AIDS vaccine researchers have met so many disappointments some activists are questioning the wisdom of continuing such expensive investments, saying the money might be better spent on prevention and education.
A new report says HIV vaccine research funding worldwide decreased for the first time since 2000, with investments of almost $1.2 billion in 2008, down 10 percent from 2007.
South Africa was also the site of the biggest setback to AIDS vaccine research, when the most promising vaccine ever, produced by Merck & Co. and tested here in 2007, found that people who got the vaccine were more likely to contract HIV than those who did not.
South African scientists working on the latest vaccine had to overcome deep skepticism from their political leaders, who had shocked the world with their unscientific pronouncements about the disease. Williamson said South Africa, at the heart of the epidemic, must press ahead with trials to test the safety of the vaccine.
"We have got the biggest ARV (anti-retroviral) rollout in the world and still hundreds of people are dying every day and getting infected everyday," she said.
Williamson's vaccine also is being tested at a trial of 12 volunteers in Boston that began earlier this year, said Anthony Mbewu, president of South Africa's government-supported Medical Research Council that shepherded the project.
"It is being very well tolerated, no adverse events, so it is going very well," Williamson said Monday.
The trial started in the U.S., partly to allay any criticism that the United States was collaborating in an AIDS vaccine that would use Africans as guinea pigs.
The government decided it was important to develop a vaccine specifically for the HIV subtype C strain that is prevalent in southern Africa "and to ensure that once developed, it would be available at an affordable price," Mbewu said.
Some 250 scientists and technicians worked on the latest vaccine project.
Dr. Anthony Fauci, director of the U.S. National Institute of Allergy and Infectious Disease and a leading AIDS researcher, said the South African scientists received more money from his institute's research fund than any others in the world except the U.S. The U.S. had paid to produce the vaccine.

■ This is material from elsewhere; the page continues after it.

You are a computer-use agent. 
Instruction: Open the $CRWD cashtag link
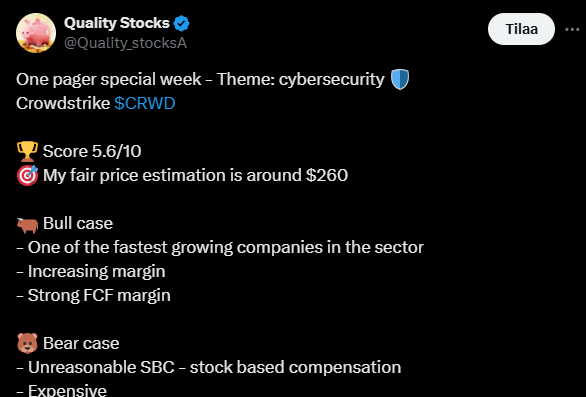[x=145, y=104]
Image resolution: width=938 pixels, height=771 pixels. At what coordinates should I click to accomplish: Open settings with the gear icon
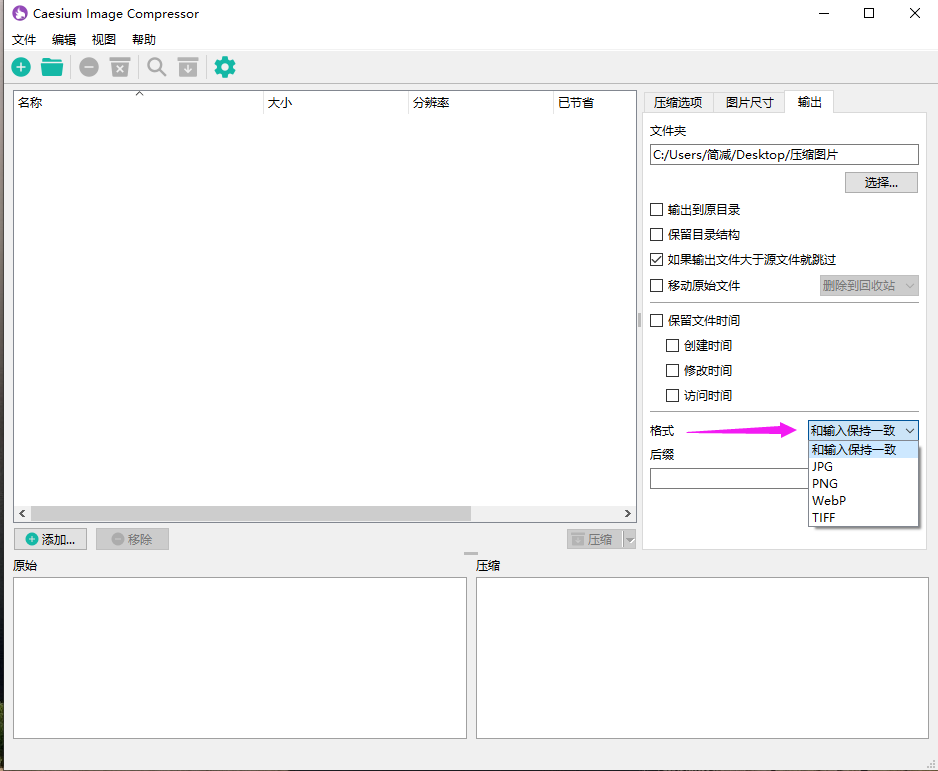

He called it "the most important AIDS research partnership in the world."
But he warned "There are extraordinary challenges ahead," referring to the years of testing needed now that South Africa has reached the clinical trial stage.
At an international AIDS conference in Cape Town, Vice President Kgalema Motlanthe emphasized Sunday night that the clinical trials were being held "under strict ethical rules."
Mbewu said the crisis in South Africa more than justifies the expenditure on AIDS research. AIDS strikes men and women alike in Africa, where the epidemic is fueled by the many people who have sex with several people at the same time.
In the 1990s, South Africa's then-President Thabo Mbeki denied the link between HIV and AIDS, and his health minister, Manto Tshabalala-Msimang, mistrusted conventional anti-AIDS drugs and made the country a laughing stock trying to promote beets and lemon as AIDS remedies.
Williamson, a virologist, said the scientists had to fight constant controversy, including international organizations that tried to stop the state utility Eskom from funding the project. Eskom gave "huge amounts" regardless, she said.
"International organizations told Eskom that this was a terrible waste of money, that putting money into South African scientists was like backing the cart horse when they need to be backing the race horse," she said.
Even her research director told her she was wasting her time.
"Most of them just made us more determined to prove them wrong," Williamson said.